Central Park 14

Zhao Xuebing

赵学兵

Production date
2016

Object Detail


Media
oil on canvas
Measurements
120 x 180 cm
Notes
Zhao Xuebing’s ongoing series of paintings of New York’s Central Park, mostly painted from memory after his return to live and work in China, recall nineteenth century collodion tintypes or cyanotype photographs –– nostalgic and elusive, with hints of solarisation, there are slippages between the positive and negative image. They are like dream landscapes, lonely and desolate, and a little strange.
Central Park 14 (2016) depicts a field of leaf litter and fallen branches in cool bluish-grey tones. Zhao works very slowly, building up layers of thin oil paint, working with very fine brushes, in repeated tiny, feathery circular marks and lines.
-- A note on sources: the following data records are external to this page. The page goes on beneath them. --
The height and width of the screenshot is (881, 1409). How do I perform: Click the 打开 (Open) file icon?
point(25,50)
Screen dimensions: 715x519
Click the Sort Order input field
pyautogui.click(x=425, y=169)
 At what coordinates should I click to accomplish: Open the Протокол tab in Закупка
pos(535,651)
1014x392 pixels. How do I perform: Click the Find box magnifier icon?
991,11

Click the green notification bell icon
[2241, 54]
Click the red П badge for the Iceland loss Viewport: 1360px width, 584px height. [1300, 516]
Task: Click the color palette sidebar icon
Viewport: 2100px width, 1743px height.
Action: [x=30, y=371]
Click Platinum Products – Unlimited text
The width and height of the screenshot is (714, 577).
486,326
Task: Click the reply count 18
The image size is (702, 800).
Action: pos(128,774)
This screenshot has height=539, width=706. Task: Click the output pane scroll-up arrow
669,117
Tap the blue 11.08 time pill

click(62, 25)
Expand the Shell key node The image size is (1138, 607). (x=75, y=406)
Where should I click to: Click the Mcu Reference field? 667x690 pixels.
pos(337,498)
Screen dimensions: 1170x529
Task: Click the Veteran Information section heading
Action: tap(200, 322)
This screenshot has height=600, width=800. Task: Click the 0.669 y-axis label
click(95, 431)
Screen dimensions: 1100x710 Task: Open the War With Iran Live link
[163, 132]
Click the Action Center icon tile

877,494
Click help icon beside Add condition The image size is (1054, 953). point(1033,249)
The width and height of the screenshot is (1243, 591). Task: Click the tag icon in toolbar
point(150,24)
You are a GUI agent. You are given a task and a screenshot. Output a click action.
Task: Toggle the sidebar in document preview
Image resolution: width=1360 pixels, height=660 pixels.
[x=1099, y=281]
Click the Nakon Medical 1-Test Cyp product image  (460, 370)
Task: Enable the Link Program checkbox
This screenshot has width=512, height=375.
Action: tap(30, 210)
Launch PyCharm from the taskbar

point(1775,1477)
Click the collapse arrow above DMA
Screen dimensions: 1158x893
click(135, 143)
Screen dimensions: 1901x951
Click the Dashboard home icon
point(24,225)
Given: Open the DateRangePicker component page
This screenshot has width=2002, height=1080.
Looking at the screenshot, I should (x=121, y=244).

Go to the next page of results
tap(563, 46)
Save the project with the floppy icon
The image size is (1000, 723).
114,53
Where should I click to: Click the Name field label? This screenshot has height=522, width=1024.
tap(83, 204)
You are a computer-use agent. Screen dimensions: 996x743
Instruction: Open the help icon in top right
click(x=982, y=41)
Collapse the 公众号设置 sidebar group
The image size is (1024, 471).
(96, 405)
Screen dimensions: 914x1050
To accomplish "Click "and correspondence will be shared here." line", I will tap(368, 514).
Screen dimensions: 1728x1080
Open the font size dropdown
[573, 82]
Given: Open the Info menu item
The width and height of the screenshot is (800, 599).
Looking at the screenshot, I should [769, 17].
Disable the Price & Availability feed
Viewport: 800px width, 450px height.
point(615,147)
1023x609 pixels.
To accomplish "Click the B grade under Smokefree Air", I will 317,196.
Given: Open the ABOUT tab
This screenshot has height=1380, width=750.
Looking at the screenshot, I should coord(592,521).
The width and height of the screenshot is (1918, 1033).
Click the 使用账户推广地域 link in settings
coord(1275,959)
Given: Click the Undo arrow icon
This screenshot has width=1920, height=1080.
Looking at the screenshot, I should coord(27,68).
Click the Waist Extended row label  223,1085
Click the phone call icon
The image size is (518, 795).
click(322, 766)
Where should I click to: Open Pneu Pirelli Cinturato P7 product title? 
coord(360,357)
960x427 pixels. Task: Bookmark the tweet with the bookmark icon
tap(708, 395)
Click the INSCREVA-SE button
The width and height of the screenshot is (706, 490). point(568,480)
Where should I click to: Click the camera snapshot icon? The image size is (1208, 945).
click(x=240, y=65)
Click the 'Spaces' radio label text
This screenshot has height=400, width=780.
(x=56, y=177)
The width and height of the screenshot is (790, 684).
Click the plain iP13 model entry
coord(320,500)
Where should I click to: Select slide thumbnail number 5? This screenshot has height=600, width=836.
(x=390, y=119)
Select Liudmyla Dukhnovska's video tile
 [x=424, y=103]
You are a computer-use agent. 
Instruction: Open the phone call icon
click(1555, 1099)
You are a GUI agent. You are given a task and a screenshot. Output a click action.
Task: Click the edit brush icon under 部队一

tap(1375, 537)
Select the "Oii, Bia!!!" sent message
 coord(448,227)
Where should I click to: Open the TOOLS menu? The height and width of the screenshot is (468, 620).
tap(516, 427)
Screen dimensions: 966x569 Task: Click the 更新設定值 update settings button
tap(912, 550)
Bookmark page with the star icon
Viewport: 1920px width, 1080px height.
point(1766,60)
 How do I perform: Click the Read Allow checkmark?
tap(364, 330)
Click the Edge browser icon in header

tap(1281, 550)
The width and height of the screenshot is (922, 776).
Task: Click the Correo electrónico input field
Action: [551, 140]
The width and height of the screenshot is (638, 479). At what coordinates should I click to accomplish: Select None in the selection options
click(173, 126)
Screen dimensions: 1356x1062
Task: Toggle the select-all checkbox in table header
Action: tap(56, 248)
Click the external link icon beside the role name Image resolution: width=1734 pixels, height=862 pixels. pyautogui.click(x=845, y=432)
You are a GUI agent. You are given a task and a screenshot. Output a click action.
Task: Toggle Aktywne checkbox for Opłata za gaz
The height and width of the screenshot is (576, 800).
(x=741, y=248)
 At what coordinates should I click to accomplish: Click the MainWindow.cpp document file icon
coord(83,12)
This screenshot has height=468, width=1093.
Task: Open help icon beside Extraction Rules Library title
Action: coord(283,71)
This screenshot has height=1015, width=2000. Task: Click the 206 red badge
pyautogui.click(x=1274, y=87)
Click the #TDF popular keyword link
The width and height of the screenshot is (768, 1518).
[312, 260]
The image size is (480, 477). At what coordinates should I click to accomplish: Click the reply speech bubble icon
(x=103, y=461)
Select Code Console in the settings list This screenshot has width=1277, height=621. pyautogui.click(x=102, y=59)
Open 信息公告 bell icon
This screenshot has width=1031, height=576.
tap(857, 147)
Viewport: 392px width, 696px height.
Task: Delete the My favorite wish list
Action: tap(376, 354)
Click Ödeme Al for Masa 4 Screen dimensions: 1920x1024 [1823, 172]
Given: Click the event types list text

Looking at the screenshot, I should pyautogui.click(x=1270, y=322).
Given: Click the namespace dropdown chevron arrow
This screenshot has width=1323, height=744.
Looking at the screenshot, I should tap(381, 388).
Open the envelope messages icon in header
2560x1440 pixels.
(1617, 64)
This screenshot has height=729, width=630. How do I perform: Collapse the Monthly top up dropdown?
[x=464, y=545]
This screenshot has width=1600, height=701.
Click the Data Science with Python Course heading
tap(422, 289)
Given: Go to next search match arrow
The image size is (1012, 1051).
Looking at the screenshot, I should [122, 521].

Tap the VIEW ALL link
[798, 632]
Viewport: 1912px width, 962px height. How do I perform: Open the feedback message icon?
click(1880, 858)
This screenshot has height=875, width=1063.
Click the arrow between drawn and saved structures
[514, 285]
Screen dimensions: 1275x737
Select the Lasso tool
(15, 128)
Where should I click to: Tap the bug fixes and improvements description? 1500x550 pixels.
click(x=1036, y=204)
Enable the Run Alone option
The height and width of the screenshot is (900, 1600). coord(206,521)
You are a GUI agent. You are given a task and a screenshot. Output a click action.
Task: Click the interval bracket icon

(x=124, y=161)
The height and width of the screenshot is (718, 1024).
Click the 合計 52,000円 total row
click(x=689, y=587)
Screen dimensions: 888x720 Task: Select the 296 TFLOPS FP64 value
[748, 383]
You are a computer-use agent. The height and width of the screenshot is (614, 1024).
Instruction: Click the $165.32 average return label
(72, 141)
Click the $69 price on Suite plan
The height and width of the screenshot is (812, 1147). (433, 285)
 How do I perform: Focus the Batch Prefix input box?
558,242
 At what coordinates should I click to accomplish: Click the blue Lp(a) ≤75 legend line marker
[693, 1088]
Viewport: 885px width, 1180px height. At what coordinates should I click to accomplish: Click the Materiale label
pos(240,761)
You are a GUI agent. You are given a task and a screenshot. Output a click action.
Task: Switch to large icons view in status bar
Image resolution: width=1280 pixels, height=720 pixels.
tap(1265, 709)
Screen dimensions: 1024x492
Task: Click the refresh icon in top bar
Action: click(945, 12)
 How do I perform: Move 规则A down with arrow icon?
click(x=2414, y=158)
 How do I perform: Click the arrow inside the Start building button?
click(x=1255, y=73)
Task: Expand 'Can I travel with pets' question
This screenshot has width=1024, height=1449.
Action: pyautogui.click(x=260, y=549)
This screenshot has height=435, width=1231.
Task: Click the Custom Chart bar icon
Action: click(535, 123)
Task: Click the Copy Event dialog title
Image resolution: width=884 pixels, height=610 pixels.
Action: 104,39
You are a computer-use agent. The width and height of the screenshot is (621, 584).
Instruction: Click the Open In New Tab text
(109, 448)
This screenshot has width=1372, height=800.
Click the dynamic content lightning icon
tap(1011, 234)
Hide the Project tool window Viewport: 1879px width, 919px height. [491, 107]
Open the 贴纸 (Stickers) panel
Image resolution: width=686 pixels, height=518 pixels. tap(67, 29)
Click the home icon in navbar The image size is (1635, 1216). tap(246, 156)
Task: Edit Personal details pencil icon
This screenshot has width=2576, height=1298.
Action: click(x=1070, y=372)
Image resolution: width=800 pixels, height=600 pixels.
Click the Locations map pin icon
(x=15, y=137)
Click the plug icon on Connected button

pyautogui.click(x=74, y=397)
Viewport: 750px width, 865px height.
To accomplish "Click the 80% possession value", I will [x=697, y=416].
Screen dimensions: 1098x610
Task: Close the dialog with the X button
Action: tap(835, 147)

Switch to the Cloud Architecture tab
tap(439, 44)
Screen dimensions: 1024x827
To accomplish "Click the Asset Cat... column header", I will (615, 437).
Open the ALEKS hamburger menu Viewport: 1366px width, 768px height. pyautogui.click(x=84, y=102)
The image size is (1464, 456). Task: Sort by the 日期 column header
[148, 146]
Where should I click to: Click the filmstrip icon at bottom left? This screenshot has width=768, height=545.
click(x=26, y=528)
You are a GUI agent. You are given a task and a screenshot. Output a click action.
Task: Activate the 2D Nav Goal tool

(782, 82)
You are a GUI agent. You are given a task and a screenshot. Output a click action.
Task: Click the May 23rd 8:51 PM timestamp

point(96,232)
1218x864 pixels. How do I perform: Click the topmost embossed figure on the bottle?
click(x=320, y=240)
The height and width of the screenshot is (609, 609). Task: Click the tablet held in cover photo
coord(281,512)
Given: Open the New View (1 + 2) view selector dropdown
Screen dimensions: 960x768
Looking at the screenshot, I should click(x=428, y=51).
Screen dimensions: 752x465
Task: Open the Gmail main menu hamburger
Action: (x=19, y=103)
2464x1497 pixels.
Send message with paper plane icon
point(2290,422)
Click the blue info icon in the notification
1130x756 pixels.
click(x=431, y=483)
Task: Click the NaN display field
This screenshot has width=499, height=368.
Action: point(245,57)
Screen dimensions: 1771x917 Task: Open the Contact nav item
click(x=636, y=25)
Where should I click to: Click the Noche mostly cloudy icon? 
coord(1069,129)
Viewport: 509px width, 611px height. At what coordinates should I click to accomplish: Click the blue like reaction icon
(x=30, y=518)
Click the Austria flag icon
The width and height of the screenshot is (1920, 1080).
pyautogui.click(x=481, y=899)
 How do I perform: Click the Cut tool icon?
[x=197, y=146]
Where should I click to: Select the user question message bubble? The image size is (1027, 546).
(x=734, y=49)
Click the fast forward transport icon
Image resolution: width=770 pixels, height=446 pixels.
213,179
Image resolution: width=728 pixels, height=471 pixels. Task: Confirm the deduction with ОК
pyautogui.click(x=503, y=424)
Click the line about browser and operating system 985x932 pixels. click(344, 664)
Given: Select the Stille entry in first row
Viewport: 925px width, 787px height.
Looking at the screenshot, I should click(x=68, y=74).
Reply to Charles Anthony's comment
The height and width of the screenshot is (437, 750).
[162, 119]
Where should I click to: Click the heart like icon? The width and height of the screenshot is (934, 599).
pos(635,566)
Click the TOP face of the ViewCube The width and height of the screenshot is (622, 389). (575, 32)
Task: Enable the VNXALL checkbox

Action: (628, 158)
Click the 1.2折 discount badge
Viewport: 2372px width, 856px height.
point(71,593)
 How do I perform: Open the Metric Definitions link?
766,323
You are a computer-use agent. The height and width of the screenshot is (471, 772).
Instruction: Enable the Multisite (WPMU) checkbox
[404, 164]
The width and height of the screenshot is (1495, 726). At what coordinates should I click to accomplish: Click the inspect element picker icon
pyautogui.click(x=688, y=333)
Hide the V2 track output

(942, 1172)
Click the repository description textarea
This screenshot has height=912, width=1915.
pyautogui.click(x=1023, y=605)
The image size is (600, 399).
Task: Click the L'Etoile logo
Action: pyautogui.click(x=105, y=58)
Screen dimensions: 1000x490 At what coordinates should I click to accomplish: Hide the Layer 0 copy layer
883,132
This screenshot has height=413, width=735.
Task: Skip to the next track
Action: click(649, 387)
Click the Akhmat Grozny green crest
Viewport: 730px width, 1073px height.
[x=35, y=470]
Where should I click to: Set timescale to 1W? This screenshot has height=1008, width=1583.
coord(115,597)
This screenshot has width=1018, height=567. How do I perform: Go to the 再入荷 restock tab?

His monochrome palette references the subtle nuances of Chinese ink wash painting, and the tonal mastery of the literati paintings depicting ‘shan shui’ (mountain and water) scenery. Zhao’s focus is on the path less travelled; he has chosen to depict the north woods area of Central Park, remembering how the landscape was altered by a dramatic storm. This part of Central Park seems natural but is entirely an artifice of design, much like the conventions of the Chinese literati garden. Central Park’s famous designers, Olmsted and Vaux, were imitating the natural landscape formations and foliage of upstate New York. Remote, little visited, neglected and overgrown for many years until recently, it must have seemed a wild landscape to Zhao, in contrast to the orderliness of French public parks, or of the traditional Chinese garden.